Join us for a Wednesday Walkthrough – a gallery tour where artists, experts, researchers and academics give short talks in their field of expertise relating to the concepts explored in our exhibitions.
In Galleries 3 & 4 we are currently presenting the second-ever institutional exhibition of Algerian- German artist Hamid Zénati (b.1944, Algeria; d.2022, Germany) following his solo debut at Haus der Kunst, Munich. Celebrating Zénati's nearly sixty-year career, this major survey casts him as an inventive, free thinker and artist of his time.
This walkthrough will introduce the visual milieu of post-independence Algeria through a comparative lens on Zénati and the artist group Aouchem. Algeria's history under French occupation and subsequent political turmoil, including the War for Independence of the 1960s and The Civil War of the 1990s, forced many native artists to seek refuge in European cities, which, in turn, informed their artistic expressions.
Both Aouchem artists and Zénati employed motifs, signs, and colours derived from Amazigh and Algerian visual traditions in distinctive ways. Their oeuvre reflects a deep engagement with these elements, utilising them to express cultural identity and attachment to their homeland despite their displacement. This walkthrough invites participants to think about Zénati’s work in tandem with Aouchem’s use of symbols, situating both within the broader context of modern Algerian art and illustrating the mechanisms by which diasporic aesthetic languages are formed.

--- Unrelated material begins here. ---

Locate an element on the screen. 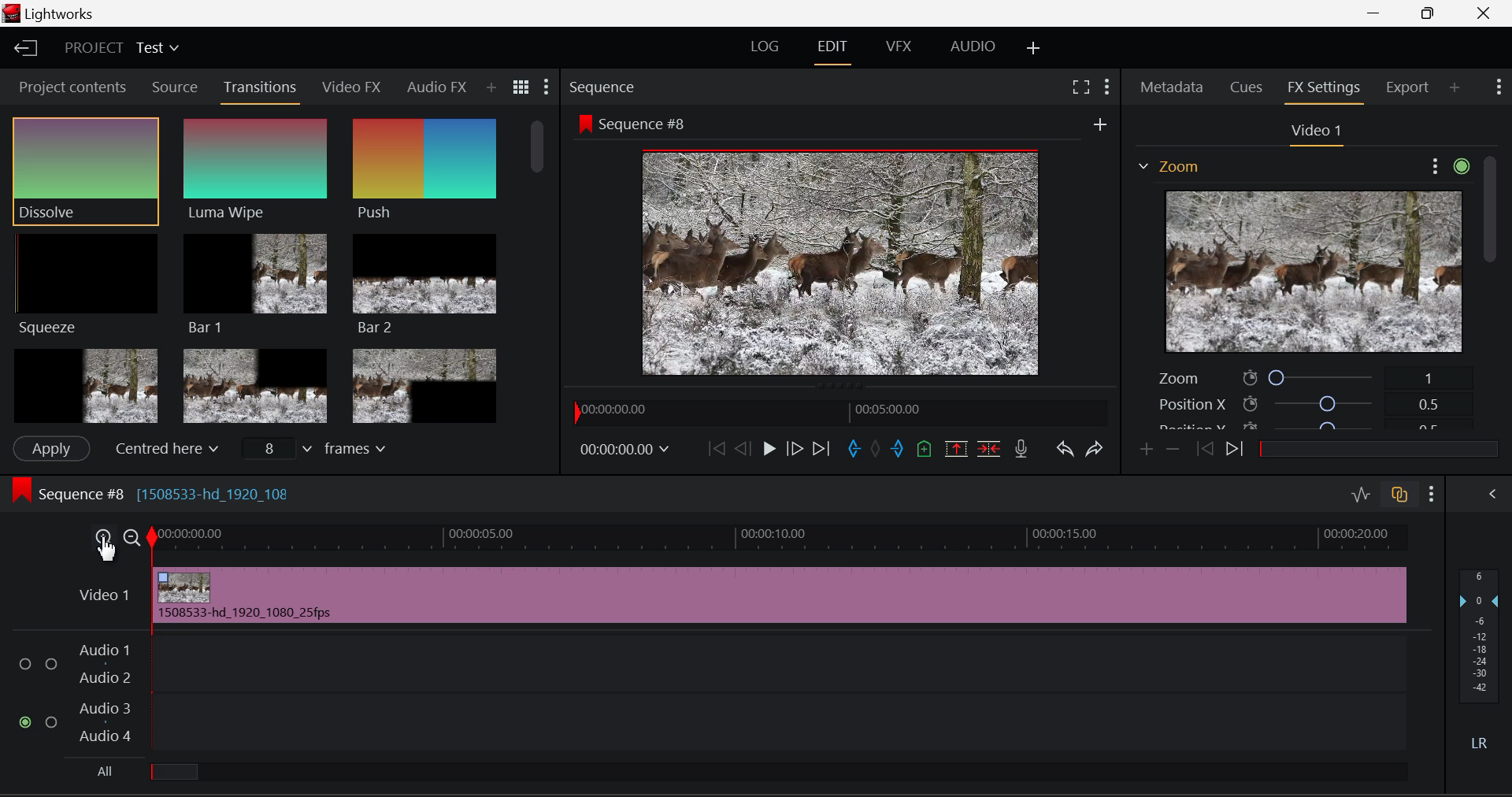 Image resolution: width=1512 pixels, height=797 pixels. Effect on Video is located at coordinates (1168, 168).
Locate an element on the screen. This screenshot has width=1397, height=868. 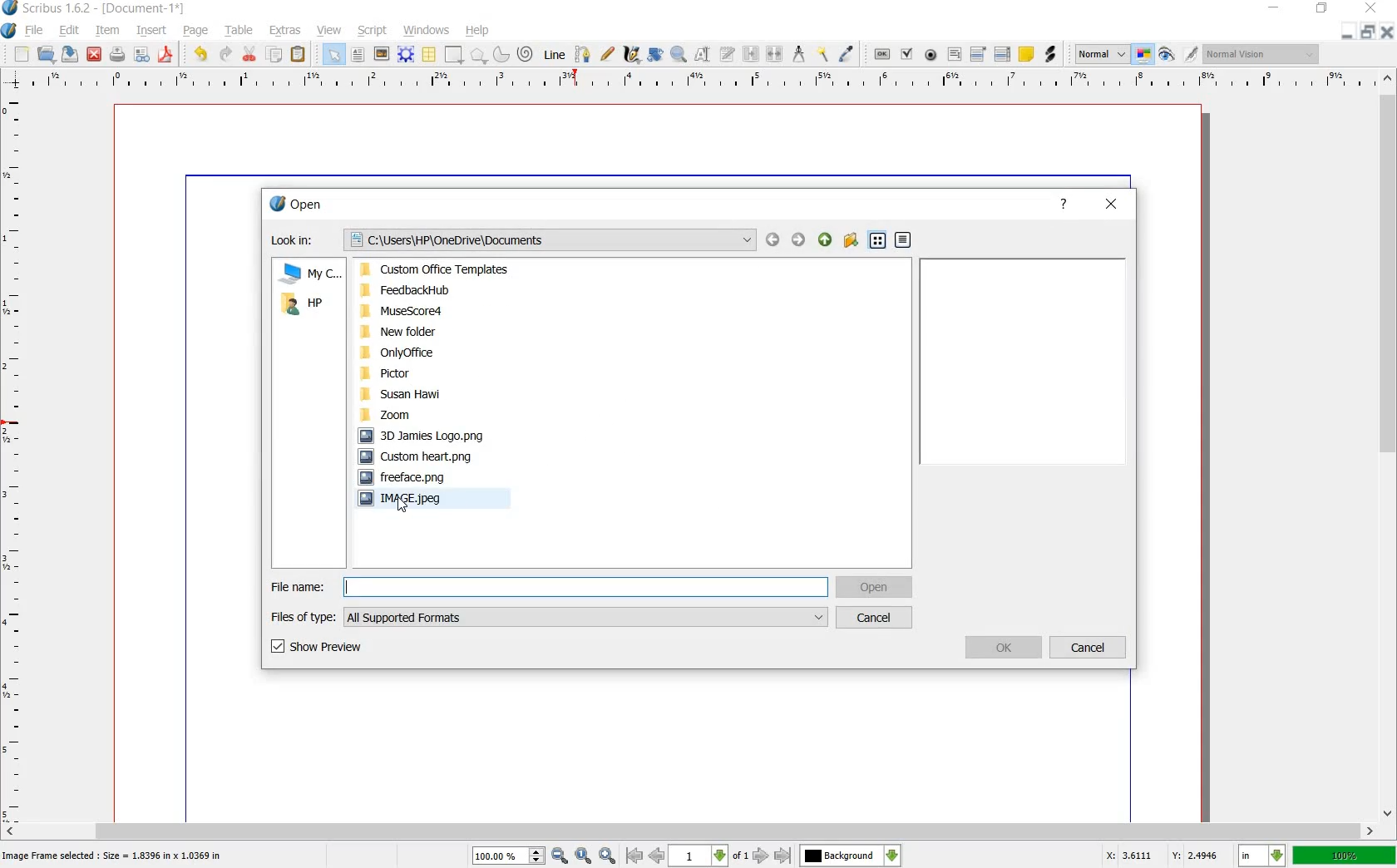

Sheyda Aisha Khaymaz is an artist, curator, and PhD candidate in Art History at The University of Texas at Austin, specializing in modern and contemporary art from the north of Africa. Their doctoral dissertation, Indigenous Presentness: Translocal Politics of Amazigh Art and Resistance, focuses on the manifold expressions of indigeneity and Indigenous philosophies in art and explores the nexus between Amazigh artistic expression and sovereignty movements across the Indigenous territories known as Tamazgha.
Khaymaz is the 2023 recipient of the Rhonda A. Saad Prize for Best Paper in Modern and Contemporary Arab Art, awarded by the Association for Modern and Contemporary Art of the Arab World, Iran, and Turkey (AMCA), and the 2022 Mark Tessler Graduate Student Prize Award, awarded for the best paper by the American Institute for Maghrib Studies (AIMS). In 2023, they completed a curatorial research fellowship at the Modern and Contemporary Art Department at the Museum of Fine Arts, Houston, and were awarded a curatorial residency at Tate Modern, London, in 2024.
This event will be held in the Galleries. Meet at Reception.
Speakers will use microphones.
This event is wheelchair accessible.